Task instructions
Track down each line below containing the string "agent" and copy it.

Records excerpted from a collection
*** Begin section ***

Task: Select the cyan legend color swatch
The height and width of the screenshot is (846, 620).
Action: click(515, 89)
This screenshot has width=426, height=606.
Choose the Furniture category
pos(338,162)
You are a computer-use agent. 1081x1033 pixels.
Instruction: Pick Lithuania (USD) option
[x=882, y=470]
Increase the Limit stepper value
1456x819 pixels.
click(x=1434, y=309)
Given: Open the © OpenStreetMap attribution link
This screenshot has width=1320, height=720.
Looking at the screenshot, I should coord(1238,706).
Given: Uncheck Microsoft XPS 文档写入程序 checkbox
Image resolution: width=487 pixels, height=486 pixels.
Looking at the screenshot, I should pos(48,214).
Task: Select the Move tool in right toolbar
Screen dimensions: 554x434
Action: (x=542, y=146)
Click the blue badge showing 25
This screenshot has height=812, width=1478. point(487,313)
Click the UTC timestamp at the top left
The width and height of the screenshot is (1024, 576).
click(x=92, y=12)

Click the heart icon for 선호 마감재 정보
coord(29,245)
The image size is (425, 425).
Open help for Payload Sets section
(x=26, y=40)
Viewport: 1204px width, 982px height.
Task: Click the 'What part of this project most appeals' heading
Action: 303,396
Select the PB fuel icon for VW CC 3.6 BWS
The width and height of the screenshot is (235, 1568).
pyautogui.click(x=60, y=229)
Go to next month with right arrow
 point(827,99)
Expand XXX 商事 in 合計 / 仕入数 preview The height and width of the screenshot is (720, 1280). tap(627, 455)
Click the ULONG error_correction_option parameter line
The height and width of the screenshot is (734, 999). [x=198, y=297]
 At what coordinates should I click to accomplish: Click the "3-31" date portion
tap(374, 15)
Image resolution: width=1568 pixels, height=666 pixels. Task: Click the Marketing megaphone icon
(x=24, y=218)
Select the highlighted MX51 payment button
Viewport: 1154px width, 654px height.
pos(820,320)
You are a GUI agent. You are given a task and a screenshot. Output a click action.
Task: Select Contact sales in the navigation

*** End section ***

Task response
You are a computer-use agent. 1081x1033 pixels.
You are a GUI agent. You are given a task and a screenshot. Output a click action.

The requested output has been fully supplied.